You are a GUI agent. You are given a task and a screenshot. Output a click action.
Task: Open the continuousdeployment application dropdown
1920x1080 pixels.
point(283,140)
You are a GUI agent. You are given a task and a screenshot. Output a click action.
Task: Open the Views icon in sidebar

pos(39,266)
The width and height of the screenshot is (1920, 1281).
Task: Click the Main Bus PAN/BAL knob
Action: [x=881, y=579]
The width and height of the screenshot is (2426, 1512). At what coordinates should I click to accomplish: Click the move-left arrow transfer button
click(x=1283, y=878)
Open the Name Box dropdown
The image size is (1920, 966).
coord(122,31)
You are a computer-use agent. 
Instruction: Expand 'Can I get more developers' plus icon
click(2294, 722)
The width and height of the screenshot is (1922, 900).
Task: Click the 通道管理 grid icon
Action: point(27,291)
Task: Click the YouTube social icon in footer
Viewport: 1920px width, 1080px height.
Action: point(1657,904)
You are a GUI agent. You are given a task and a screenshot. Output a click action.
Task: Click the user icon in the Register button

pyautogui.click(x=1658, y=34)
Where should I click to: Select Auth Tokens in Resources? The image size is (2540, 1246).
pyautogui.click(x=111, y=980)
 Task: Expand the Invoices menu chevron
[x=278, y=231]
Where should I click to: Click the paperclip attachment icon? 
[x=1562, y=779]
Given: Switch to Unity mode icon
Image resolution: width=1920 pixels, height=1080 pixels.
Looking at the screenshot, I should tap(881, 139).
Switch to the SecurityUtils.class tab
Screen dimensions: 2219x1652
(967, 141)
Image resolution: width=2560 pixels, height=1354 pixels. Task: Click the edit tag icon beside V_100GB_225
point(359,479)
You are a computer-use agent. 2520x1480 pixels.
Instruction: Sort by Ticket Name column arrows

## Task objective
The records above are to be set down again exactly as written.

## Result of this task
You are a GUI agent. You are given a task and a screenshot. Output a click action.
Task: Open the continuousdeployment application dropdown
1920x1080 pixels.
point(283,140)
You are a GUI agent. You are given a task and a screenshot. Output a click action.
Task: Open the Views icon in sidebar

pos(39,266)
The width and height of the screenshot is (1920, 1281).
Task: Click the Main Bus PAN/BAL knob
Action: [x=881, y=579]
The width and height of the screenshot is (2426, 1512). At what coordinates should I click to accomplish: Click the move-left arrow transfer button
click(x=1283, y=878)
Open the Name Box dropdown
The image size is (1920, 966).
coord(122,31)
You are a computer-use agent. 
Instruction: Expand 'Can I get more developers' plus icon
click(2294, 722)
The width and height of the screenshot is (1922, 900).
Task: Click the 通道管理 grid icon
Action: point(27,291)
Task: Click the YouTube social icon in footer
Viewport: 1920px width, 1080px height.
Action: point(1657,904)
You are a GUI agent. You are given a task and a screenshot. Output a click action.
Task: Click the user icon in the Register button

pyautogui.click(x=1658, y=34)
Where should I click to: Select Auth Tokens in Resources? The image size is (2540, 1246).
pyautogui.click(x=111, y=980)
 Task: Expand the Invoices menu chevron
[x=278, y=231]
Where should I click to: Click the paperclip attachment icon? 
[x=1562, y=779]
Given: Switch to Unity mode icon
Image resolution: width=1920 pixels, height=1080 pixels.
Looking at the screenshot, I should tap(881, 139).
Switch to the SecurityUtils.class tab
Screen dimensions: 2219x1652
(967, 141)
Image resolution: width=2560 pixels, height=1354 pixels. Task: Click the edit tag icon beside V_100GB_225
point(359,479)
You are a computer-use agent. 2520x1480 pixels.
Instruction: Sort by Ticket Name column arrows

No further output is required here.